Abstract: We present genome-wide data from 40 individuals dating to c.16,900 to 550 years ago in northeast Asia. We describe hitherto unknown gene flow and admixture events in the region, revealing a complex population history. While populations east of Lake Baikal remained relatively stable from the Mesolithic to the Bronze Age, those from Yakutia and west of Lake Baikal witnessed major population transformations, from the Late Upper Paleolithic to the Neolithic, and during the Bronze Age, respectively. We further locate the Asian ancestors of Paleo-Inuits, using direct genetic evidence. Last, we report the most northeastern ancient occurrence of the plague-related bacterium, Yersinia pestis.

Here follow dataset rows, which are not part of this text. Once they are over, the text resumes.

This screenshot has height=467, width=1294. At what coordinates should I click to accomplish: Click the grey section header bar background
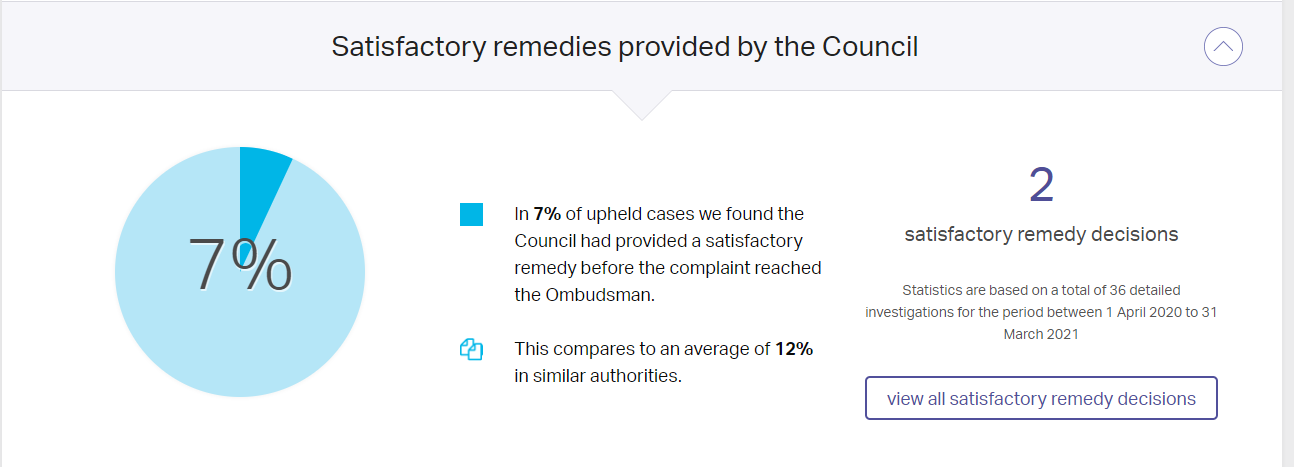(641, 46)
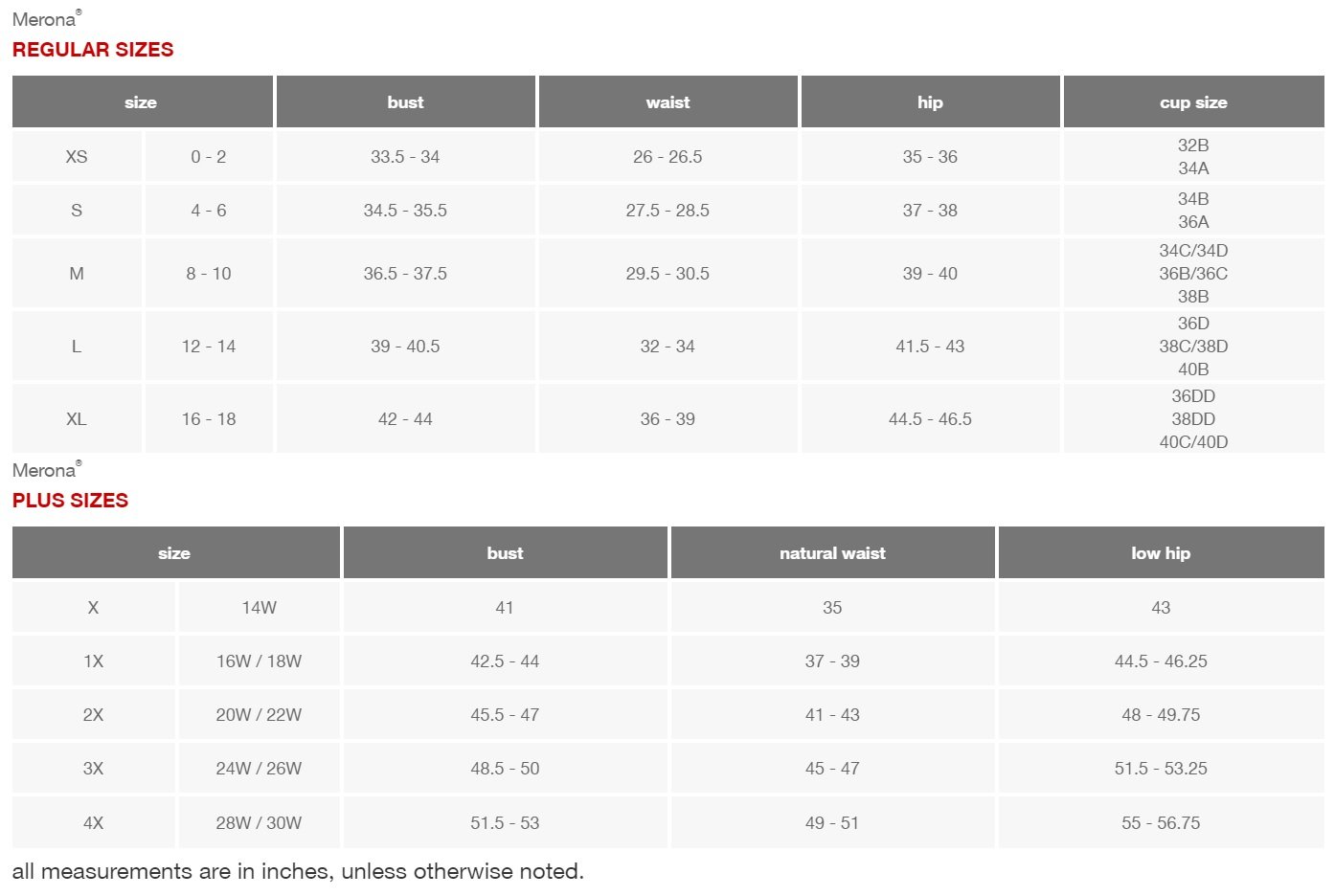
Task: Click the natural waist column header
Action: coord(832,553)
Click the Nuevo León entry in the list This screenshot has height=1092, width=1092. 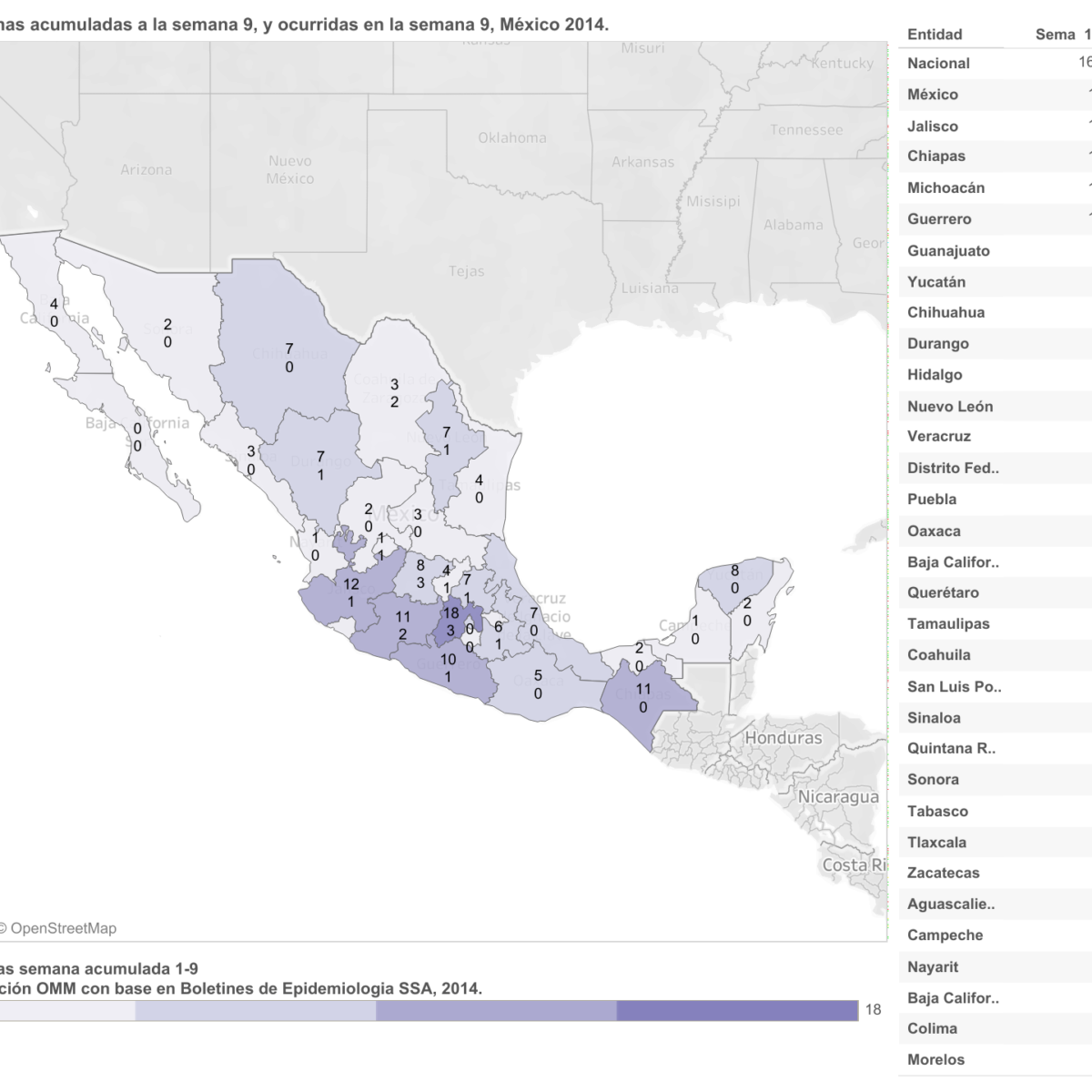(x=950, y=407)
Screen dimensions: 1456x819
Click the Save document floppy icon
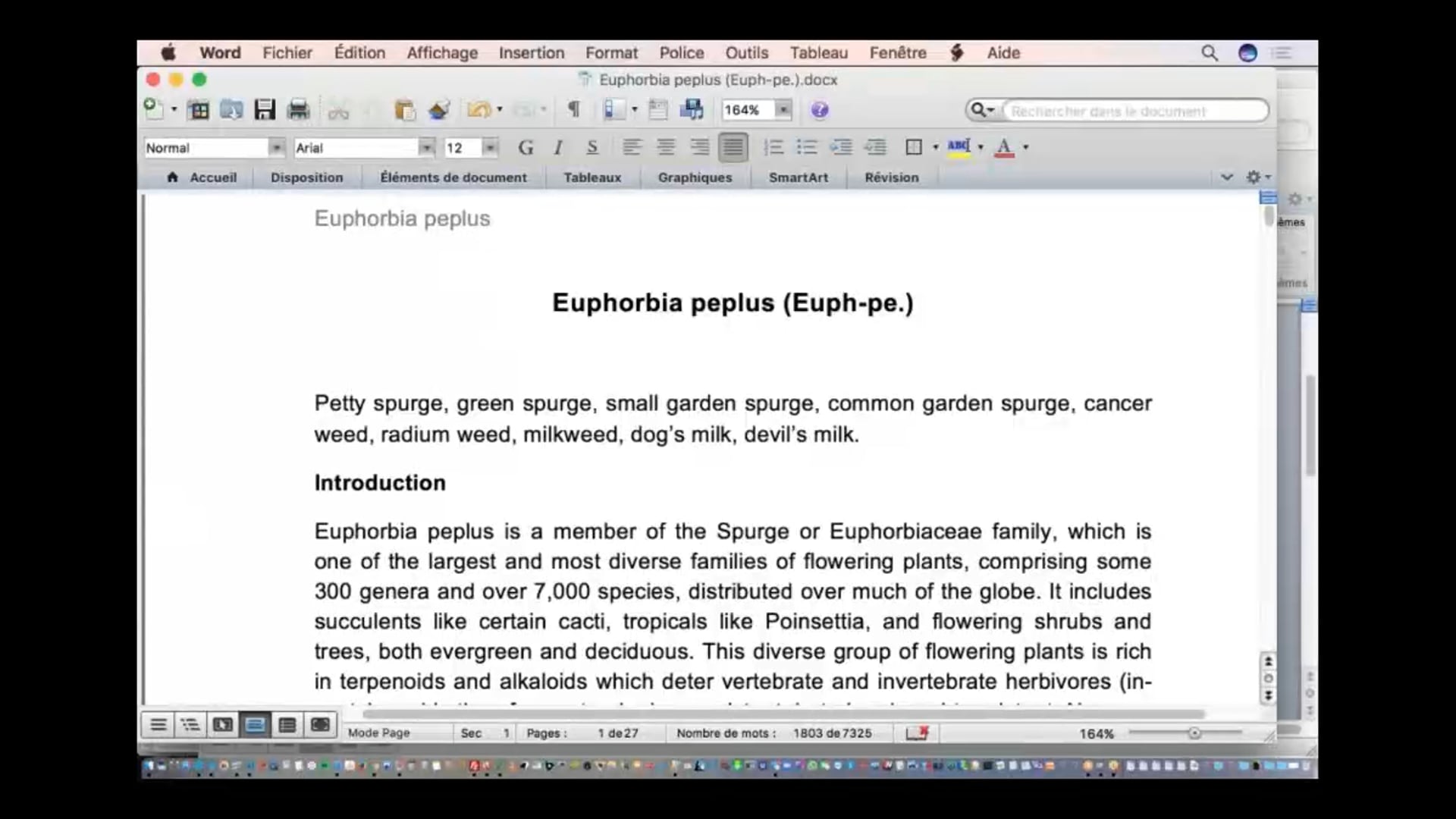pos(264,110)
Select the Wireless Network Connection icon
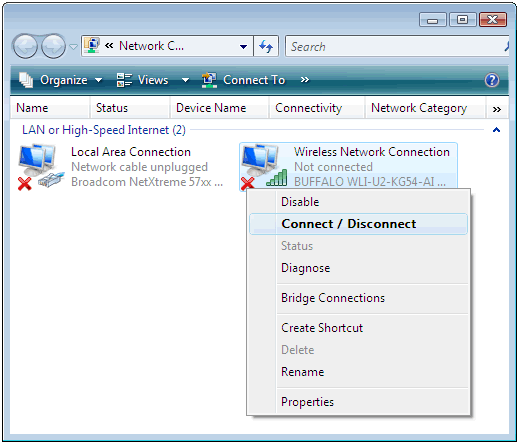 point(264,166)
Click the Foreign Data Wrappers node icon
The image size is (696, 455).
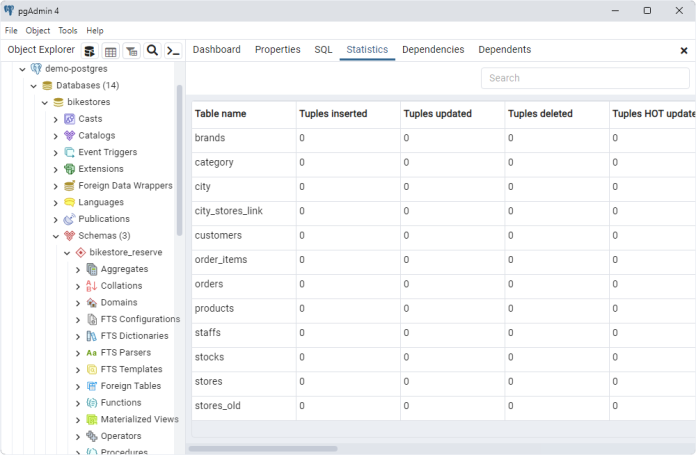point(69,186)
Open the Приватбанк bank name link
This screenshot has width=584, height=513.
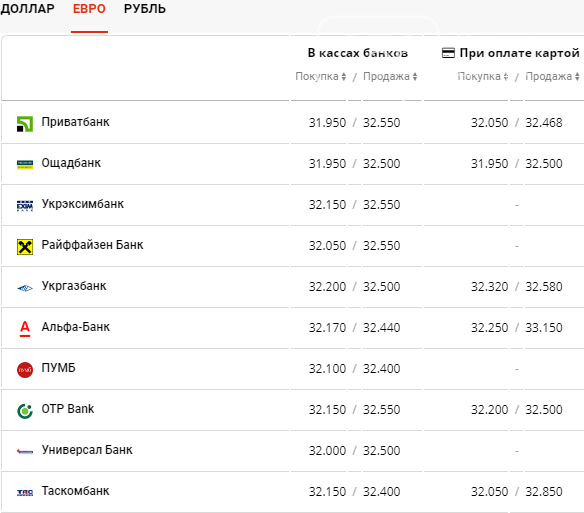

Our findings indicate the highly connected and dynamic nature of northeast Asia populations throughout the Holocene.

Science Advances

ramones1986 said...

Specific link, please...

ramones1986 said...
This comment has been removed by the author.
ramones1986 said...


So, you think that Ainu came from the Okhotsk culture (northeast), as suggested in this paper:


DDeden said...

DDeden said...

I can't be so specific, but yes, I think Ainu came from Amur and met Jomon in Japan. I have conjectured that the Ainu of Japan had been linked to the Aynu of the Tarim Basin, based on the town Khotan there and the fact that the word for village in Ainu is kotan, and the somewhat caucasian appearance of both Ainu and Aynu.

DDeden said...

Note that the map shows the Okhotsk (Ainu) barley route had passed not far from the northern Tarim Basin where Khotan (Aynu) was located.

andrew said...

Thanks for all the input. I'll look into it.

AlanL said...

So if the current Tibetans are post-Neolitihic migrants, when and from whom did they pick up the (Denisovan?) high altitude adaptations? From previous hunter-gatherers? Or Denisovan yetis still extant in the last 5000 years?

andrew said...


Previous hunter-gathers.

Keep in mind too that the trajectory of gene frequencies for genes that convey selective fitness are very different from fitness neutral genes that are merely ancestry informative. In a tiny number of instances of introgression will fairly rapidly rise to a high percentage of the population in the former case. Small introgressions have a high probability of leaving the gene pool entirely or being diluted to a small percentage in the latter case.